A triste menina cobriu o rosto banhado de pranto e balbuciou:

― Irei para onde quizerem.. O' minha mãe!.. minha mãe!..

― Valha-a Nossa Senhora dos Remedios!.. Não chore assim! As lagrimas não dão vida a ninguem. Se eu tivesse estragado a vista assim a chorar pelos meus defuntos, bem aviada estaria agora! Meu filho, valha a verdade, da-me quanto póde; mas não quero fazer-lhe muitas despesas, porque a sua soldada não é grande, e são rapazes... gostam de tafular e de fazer a sua franciscanada de tempos em quando. E mais dia, menos dia, casa: e agora o verás!.. Eu bem sei o que são nóras!

― E eu tenho feito muitas despesas ao snr. Francisco... Muitas vezes pensava n'isto; mas... Irei para casa da viuva de meu tio até achar uma casa que me queira por mestra... ou mesmo por creada.

― Isso não. Estará muito bem em casa da snr.a D. Ermelinda, que é uma senhora ás direitas!.. Deve ir hoje mesmo para lá. Se meu filho o sabe antes, ha-de dizer que não, e que não. Elle não chora o que gasta com v. s.a. Não é por ser meu filho, mas é liberal uma vez!.. Ainda que se empenhe até ás orelhas, não ha de confessar fraqueza. «Mais facil será, dizia elle antes d'hontem, que eu deixe o meu cachimbo, e beba só agua, do que deixar faltar nada a esta triste senhora.»

― Que bondoso coração! que excellente alma!.. Devo poupar-lhe novos gastos comigo. Vejo que por ora não posso trabalhar. Não sei senão chorar. Mas queria despedir-me d'elle, e agradecer-lhe...

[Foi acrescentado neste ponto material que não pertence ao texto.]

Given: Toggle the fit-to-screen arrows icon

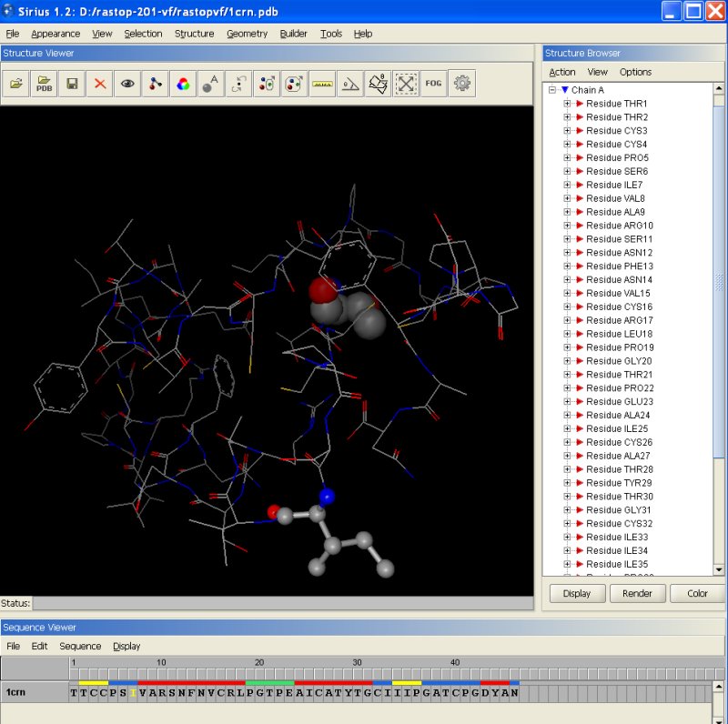Looking at the screenshot, I should tap(406, 84).
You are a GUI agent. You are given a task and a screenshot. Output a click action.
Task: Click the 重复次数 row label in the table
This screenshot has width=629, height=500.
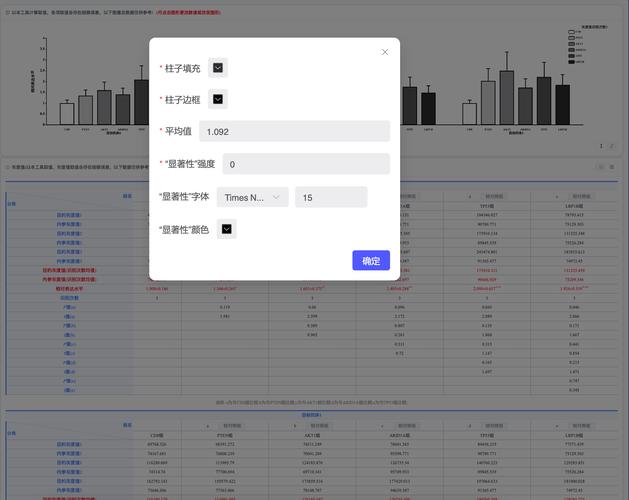coord(69,298)
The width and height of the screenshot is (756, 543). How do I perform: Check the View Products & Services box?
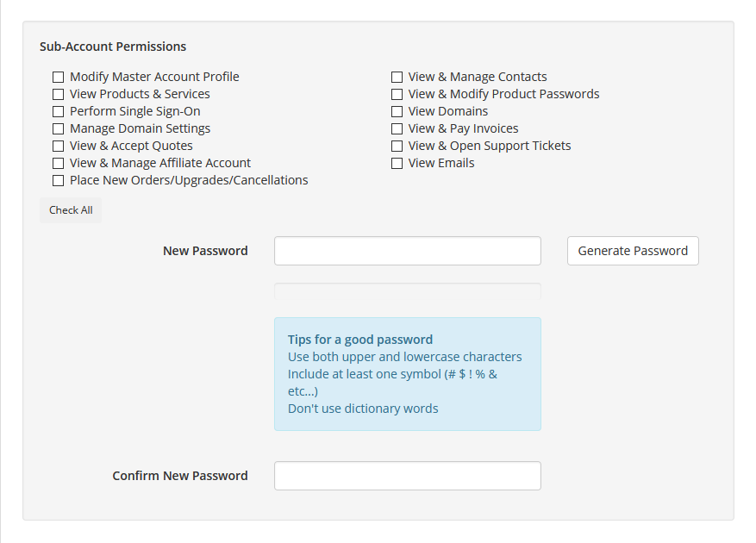[x=58, y=94]
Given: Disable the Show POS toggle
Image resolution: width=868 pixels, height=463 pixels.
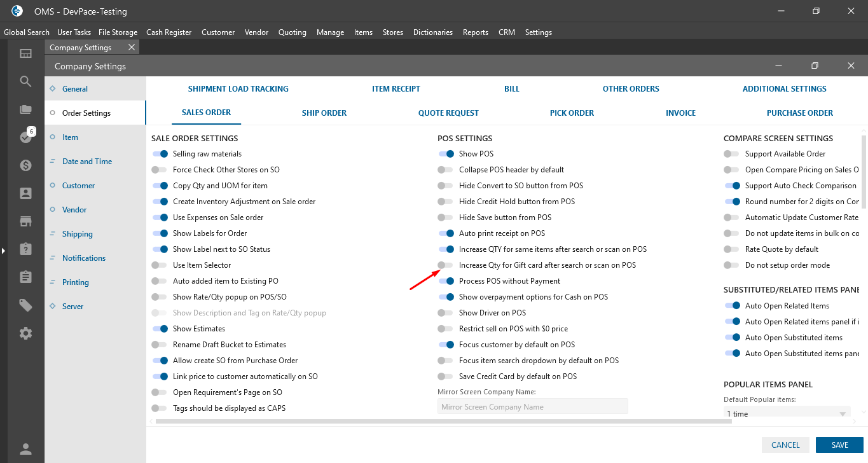Looking at the screenshot, I should [446, 154].
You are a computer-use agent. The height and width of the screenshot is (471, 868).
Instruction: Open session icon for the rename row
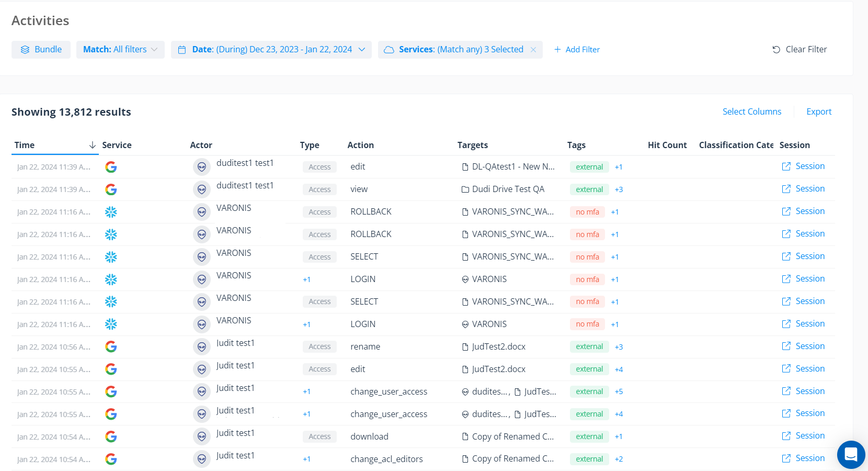pyautogui.click(x=786, y=346)
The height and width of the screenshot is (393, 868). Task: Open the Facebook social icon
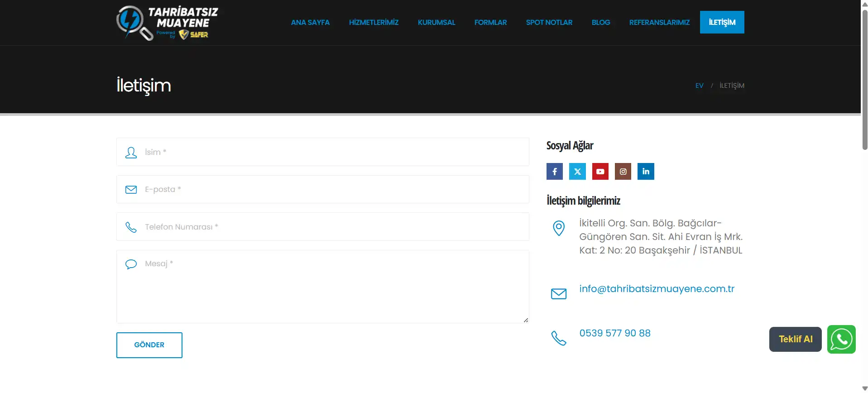tap(554, 172)
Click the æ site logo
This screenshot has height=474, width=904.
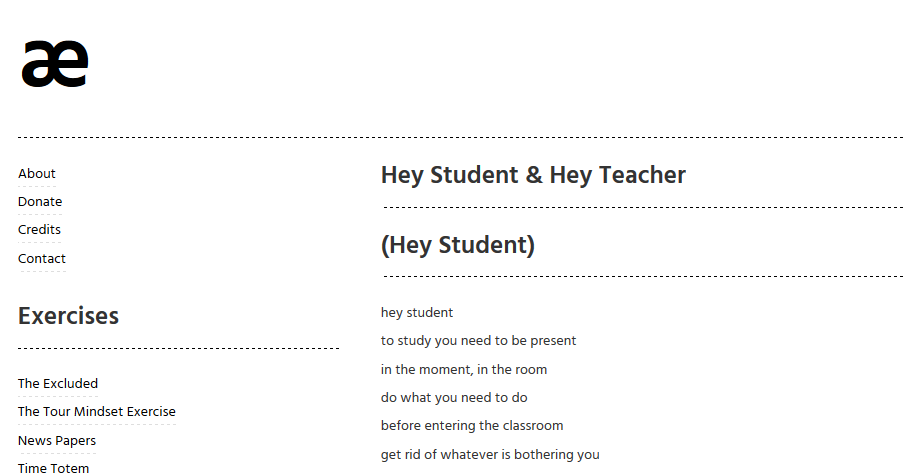point(55,64)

― Deixe-se d'isso. Elle é teimoso o preciso! Quereria obrigal-a a ficar. Quiz-me comer hontem por eu lhe fallar no offerecimento da snr.a D. Ermelinda. Chamou-lhe bruxa, feiticeira, carcassa do brasabú. Não tenho medo da sua agonia. Não sou uma mãe maricas; mas elle é capas de descompôra snr.a D. Ermelinda, e ella agoniar-se-ha, e adeus minhas encommendas! Ficava v. s.a como o parvo na ponte.

― Pois estou por tudo. Irei quando quizer; e dirá depois a seu filho, que a minha gratidão será eterna.

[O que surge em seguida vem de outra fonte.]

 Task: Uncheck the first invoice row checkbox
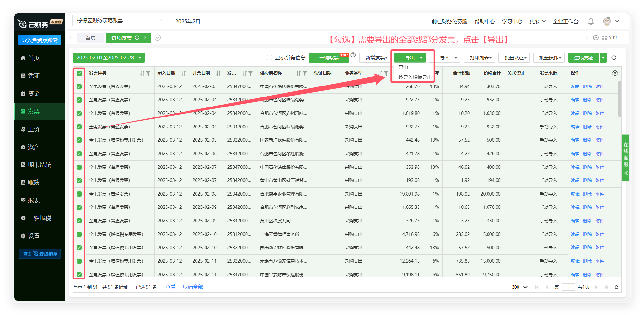[x=79, y=86]
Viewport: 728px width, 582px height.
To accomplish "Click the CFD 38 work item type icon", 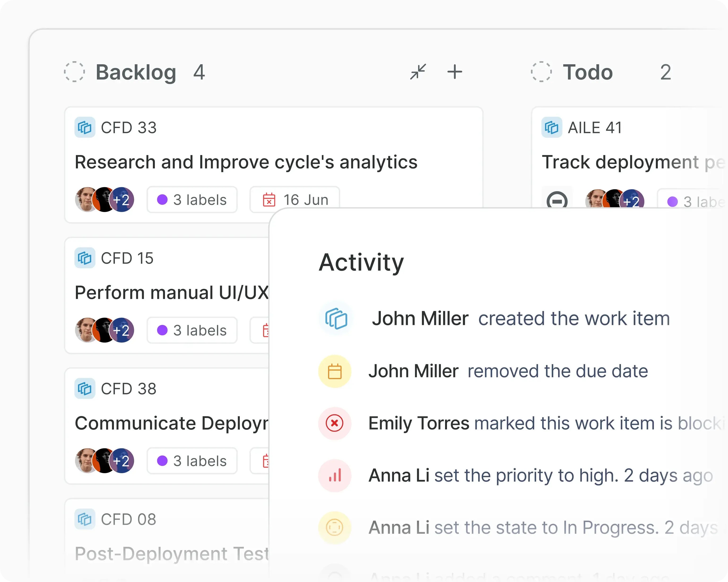I will click(x=85, y=388).
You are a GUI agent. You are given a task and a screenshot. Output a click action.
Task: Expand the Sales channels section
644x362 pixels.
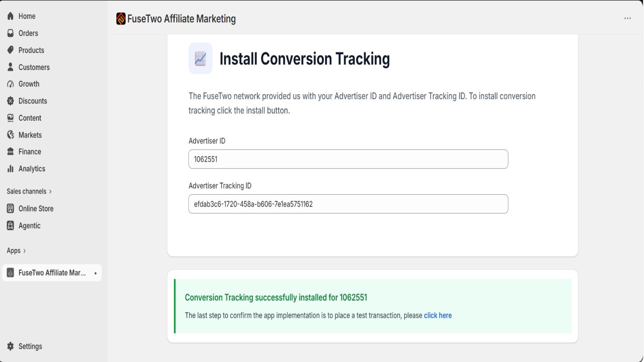point(29,191)
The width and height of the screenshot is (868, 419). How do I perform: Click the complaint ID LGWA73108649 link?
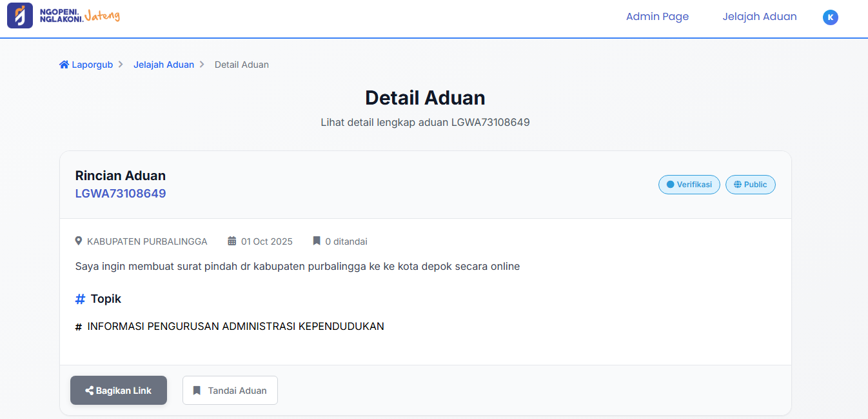click(121, 194)
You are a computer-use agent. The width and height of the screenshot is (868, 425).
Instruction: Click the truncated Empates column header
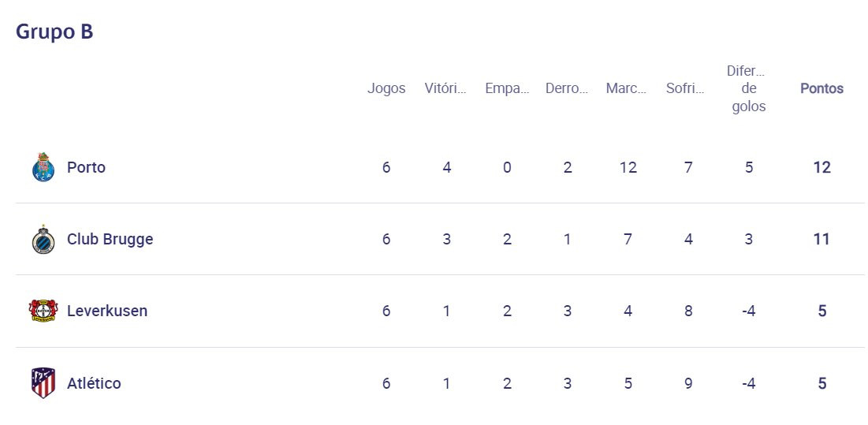pos(507,88)
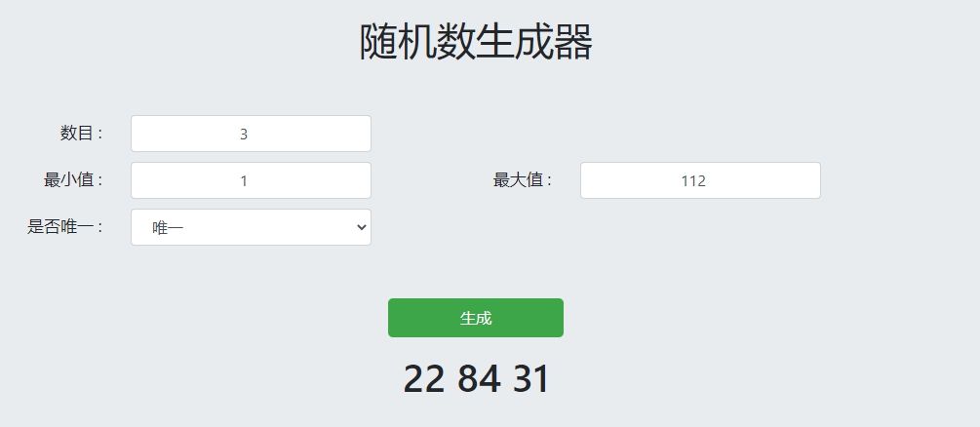Click the generated number 22

[424, 379]
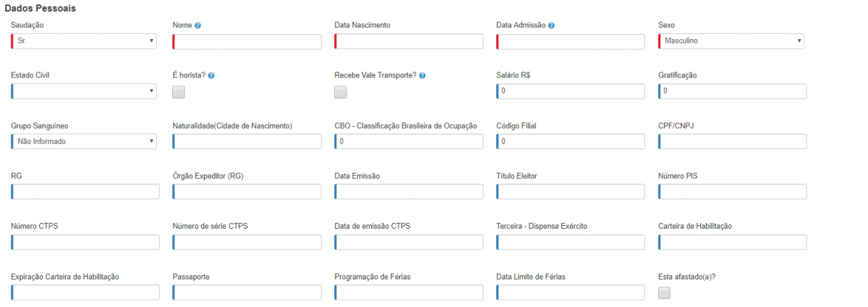The height and width of the screenshot is (307, 868).
Task: Click help icon next to Nome
Action: click(197, 25)

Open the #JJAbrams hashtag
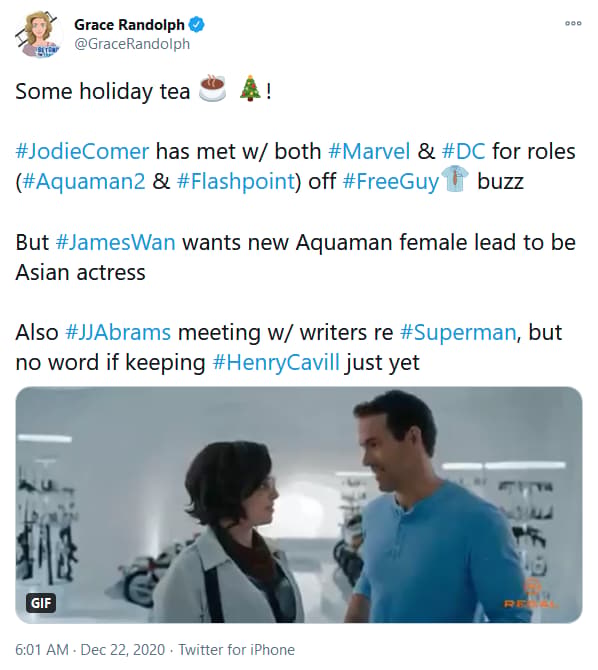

― Quando vinha para cá, encontrei a sr.a D. Ermelinda. Disse-me que viria perto da noite buscal-a. Ella parece temer meu filho, que lhe mostra má cara, quando a vê. Elle ás vezes parece aluado! Diz que a snr.a D. Ermelinda é fidalga feita á pressa!.. E não sei onde elle foi buscar aquillo. A snr.a D. Ermelinda é fidalga nos quatro costados. Quando falla nas suas amigas, é baroneza d'aqui, marqueza d'acolá!.. V. s.a ha-de divertir-se muito em casa d'ella.

― Ah! não estou para divertimentos!..

― Pois faz mal. Deve espairecer. As tristezas não servem para maldita coisa. Esta a bater na escada. Será talvez uma pessoa que lhe há-de trazer vestido e chapeu de luto, que a snr.a D. Ermelinda lhe manda. E dizer meu filho que é fidalga feita á pressa!

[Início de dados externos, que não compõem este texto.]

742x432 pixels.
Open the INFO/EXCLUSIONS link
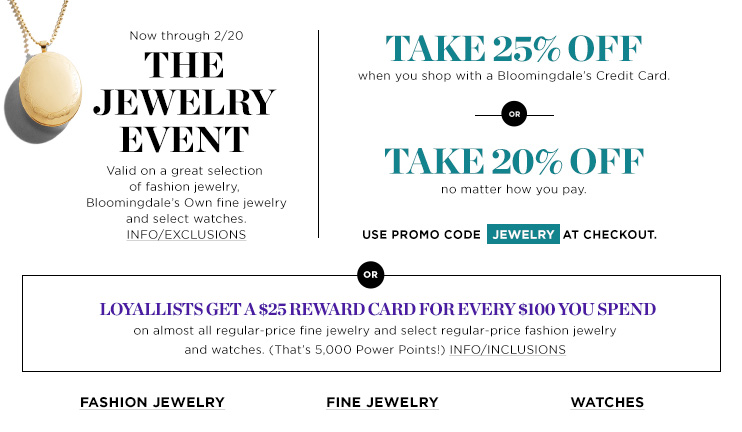(x=186, y=235)
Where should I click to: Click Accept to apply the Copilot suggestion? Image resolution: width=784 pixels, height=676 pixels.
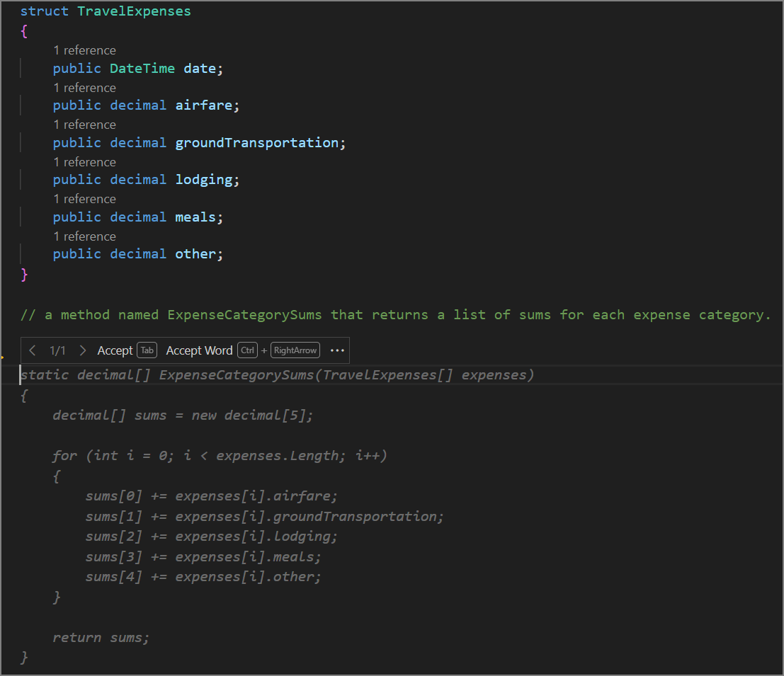point(115,350)
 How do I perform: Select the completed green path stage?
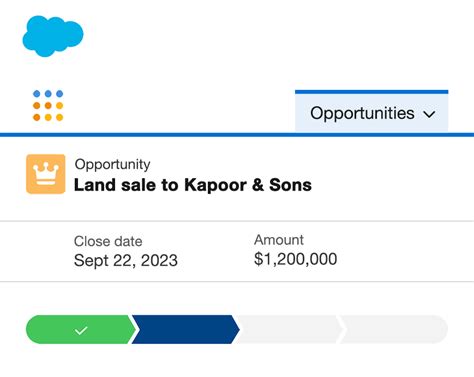[x=80, y=329]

Era na verdade, vestido, mantelete e chapeu de luto. Tudo simples, mas bom.

Perto da noite, foi Ermelinda buscar a sua joven parenta. Costumára ir a casa de Carolina a pé; mas n'aquelle dia ia n'uma carruagem de aluguer. Não tinha trem; mas havia de tel-o, dizia ella, muito breve. Não tinha ainda tido tempo de cuidar d'isso.

A filha de Ricardo d'Oliveira despediu-se de Carolina, chorando. Seguia com repugnancia a viuva de seu tio. Carolina ficou tambem com as lagrimas nos olhos e murmurou comsigo mesmo:

― Ella estará muito melhor na casa d'aquella boa fidalga, e eu poderei andar na minha vida sem estar com o coração cançado. Eram flatos d'aqui, choros d'acolá... E esta rapaziada a rondar-me a porta!.. A mulher do funileiro disse-me que ainda esta manã subiu cá a riba um taful, que vinha muitas vezes com meu filho até á porta!.. Nada!.. Isto assim não tinha geito. A minha casa nunca foi casa de namoros. Mas não sei o que me está dizendo cá dentro, que fiz mal!. Queria ser bem rica, para a ter em casa e poder esdtar com ella para guardal-a.